Naval Ravikant is my favorite thinker / writer / podcaster. I love how he explains concepts from the bottom up, motivates you to dream bigger, and somehow manages to remain both philosophical and practical in equal measure.
He also gets things spectacularly wrong. Most infamously, he said (on Joe Rogan's podcast no less) — "an AI that can code has just taken over the world". (Funnily enough, I think he implicitly acknowledges exactly that statement in the first thirty seconds or so of the podcast)
And so when this episode dropped, I was genuinely curious to hear his opinion on when Skynet is coming for all of us and where we should all rent bunkers from. But in the hour that followed, I paused several times to rewind and ensure I had properly internalized the absolutely incredible insights and assessments that Naval provided.
I've expounded on a few highlights in detail below, but highly encourage you to listen to the full thing yourself. You will also appreciate the essay more if you do so.
There Is No Demand For Average
This resonates a lot with what I am seeing vis-à-vis the potential vs reality of "infinite software creation", particularly by the vibe coders (I am most definitely one as well). The challenge is that a "set it and forget it" mindset where AI single-shots billion dollar businesses is just not how the world works. And it's not how AI works either.
Airbnb / Uber / Amazon / <insert other tech giant> will eventually be more leveraged with coding agents than someone starting from scratch, simply because they can now plug existing gaps in their service quicker with AI and they already have a massive lead from their existing human-built businesses.
A corollary principle might be framed as "Use AI to maximize your depth first". This can be applied at both a company and an individual level. Software engineers with AI will almost always do better than non-engineers using AI. For you and me, it means that rather than each of trying to build killer apps in the same domain, we may derive more leverage from AI by applying it to the vertical that we are already good at.
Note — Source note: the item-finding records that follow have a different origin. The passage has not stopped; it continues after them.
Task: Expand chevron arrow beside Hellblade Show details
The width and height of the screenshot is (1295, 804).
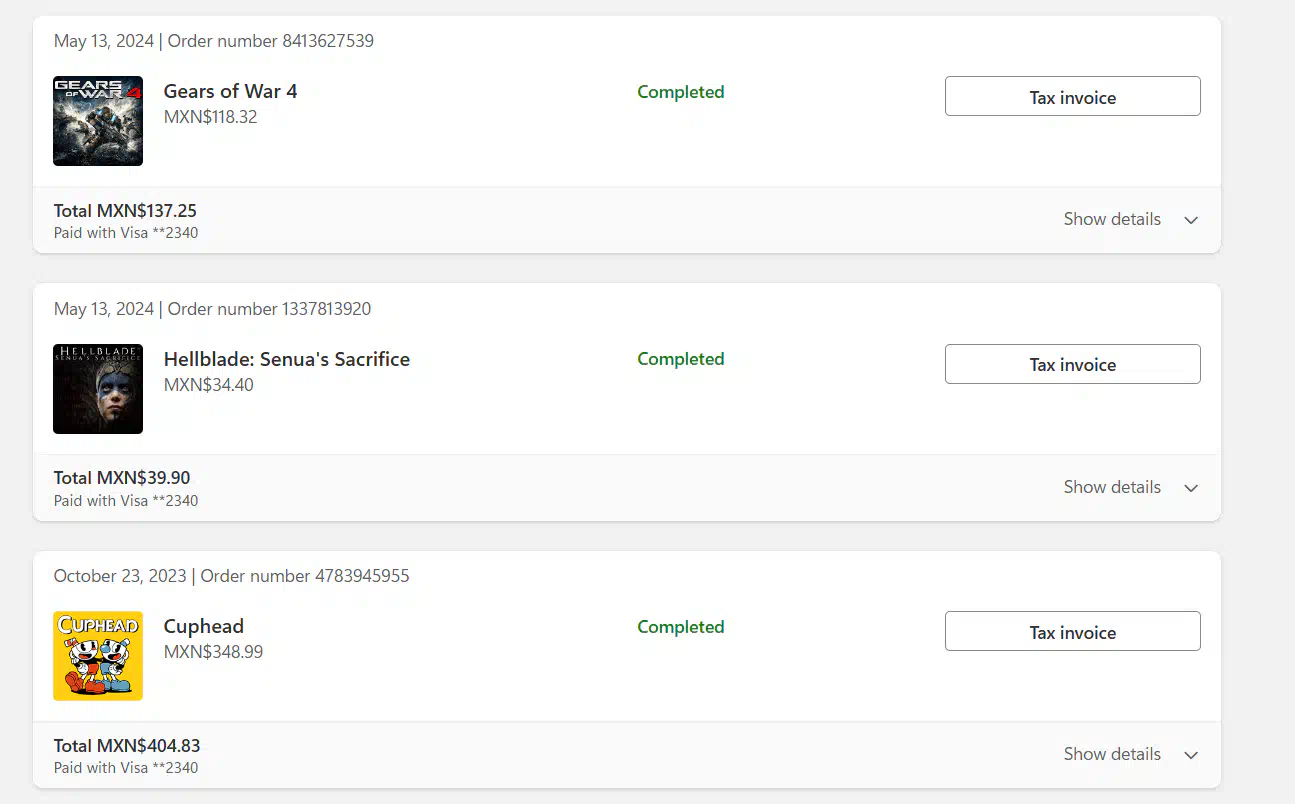Action: point(1191,488)
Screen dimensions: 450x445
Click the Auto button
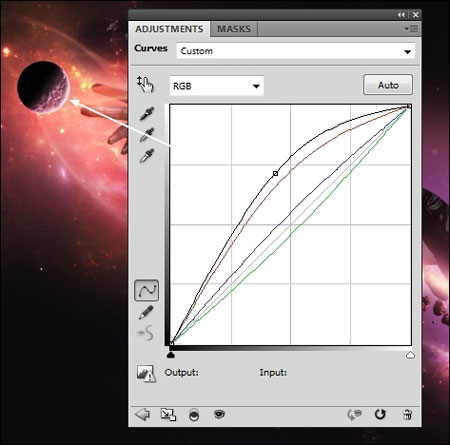click(x=388, y=85)
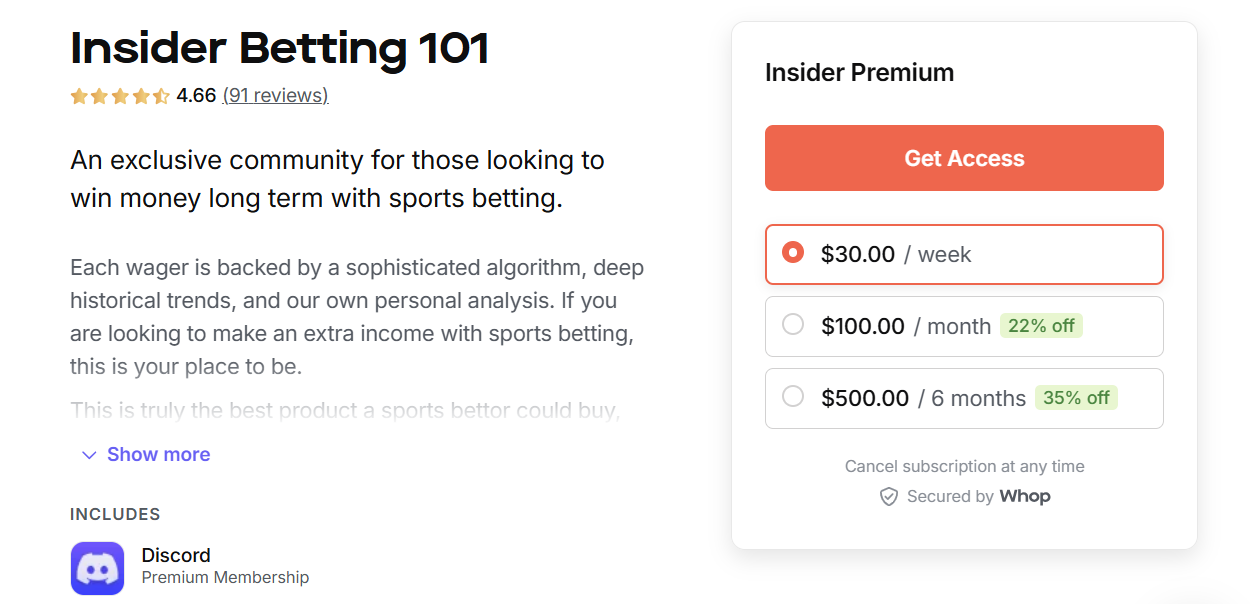The width and height of the screenshot is (1250, 604).
Task: Click the green 35% off badge
Action: click(1076, 398)
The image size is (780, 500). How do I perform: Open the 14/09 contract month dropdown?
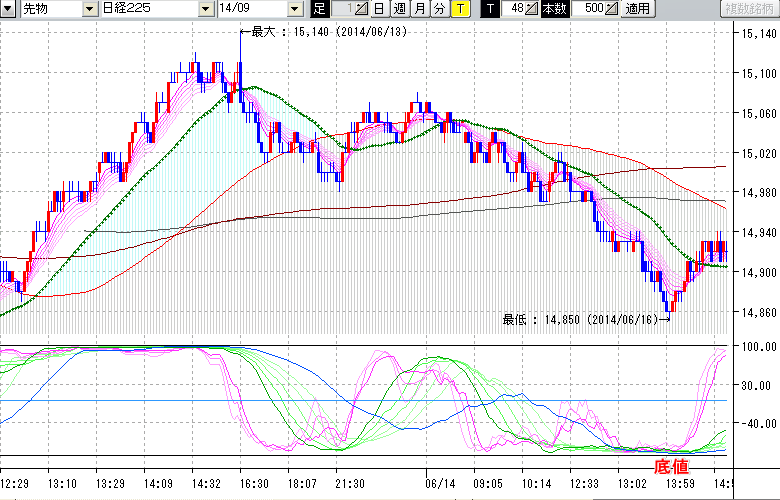[x=294, y=9]
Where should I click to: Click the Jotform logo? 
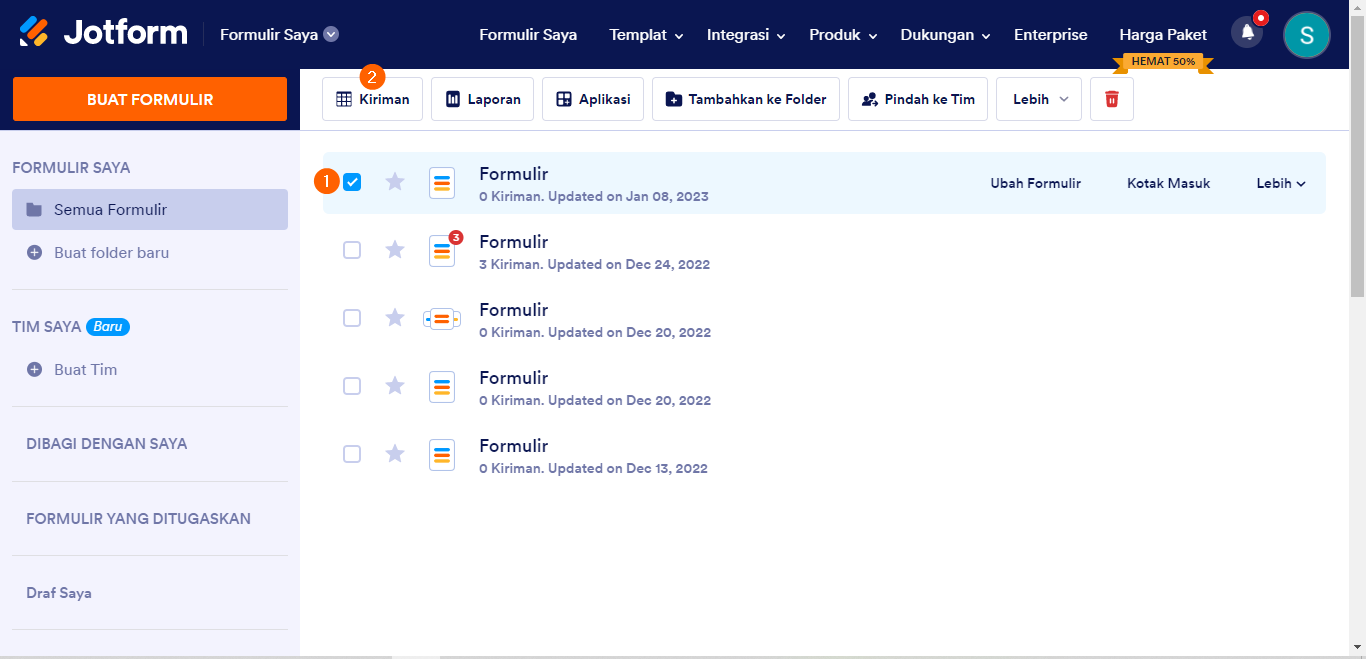click(x=104, y=33)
The only exception to this rule is founders / entrepreneurs, who often need to be everything all at once, and can likely get away with median competence in multiple domains (accelerated by AI). Even then, I imagine the best founders will use AI to become the best in the world at at least one or two functions.
The Art & Photography Analogy
This point addresses how creative endeavors evolve once machines get pulled into the sausage making. Naval talks about how abstract / postmodern art came into being simply because photographs captured living things on a canvas better than any painting ever could.
I see something similar happening with writing, where AI can generate good enough boilerplate content (see my *Rage Against The Slop* article) that humans will be forced to metamorphose to remain distinguishable. As a writer I feel this myself, and it pushes me to lean further into my individual / authentic niche to create something that no single click AI model ever could.
Using AI To Learn
The key takeaway here is that AI meets where you are. Naval articulates the core value proposition beautifully when he says that if you have eighth grade vocabulary and fifth grade mathematics, AI can talk to you at exactly that level. For me, personally, I have deep expertise in some areas like product thinking and data science, but in multiple others, including AI itself, I have lots to learn. Using Claude with that context baked in makes it so much more accessible to me.
If everything else goes away, we should always retain this core functionality of LLMs.
AI Anxiety
Although mentioned only briefly in the episode towards the end, I found the discussion mirroring much of my own thinking on the topic. When you think about it, AI anxiety stems from the same source as all other anxiety. At its peak, it represents non-specific fear of an unmapped adversary without a clear plan of action for conquest. Whilst this topic deserves a much longer and independent treatment, for now, I will simply echo the advice in the episode. You will stop fearing AI when you exit the recesses of your mind and actually work towards incorporating it into your life.
There were also parts of the episode that I disagreed with strongly. I thought the discussion around the value of learning AI tools was a bit too pithy / hand-wavy, with the explanation offered that eventually these will become incredibly simple and no longer a source of alpha. This is wrong for two reasons, at least at the moment.
You Should Absolutely Learn AI Tools. Start Now.
The real power of AI tools currently lies in their exposed wires avatars i.e. the Claude Codes and OpenClaws and Codex-es of the world. Out of design and economic necessity, abstractions for non-technical users often skip a few levers that may not seem like much independently, but can be vital cogs in the construction of an infinitely more powerful workflow. Hooks and custom MCP servers are a great example. There is still tremendous value in learning these things bottom up.
Lastly, and I will close with this, progress compounds. If you start today, then a year later, even if the tools become much easier to use (they will), you will already have a year of practice under your belt. You will also be infinitely more productive because you won't be at the mercy of the latest release to access the highest potential of AI.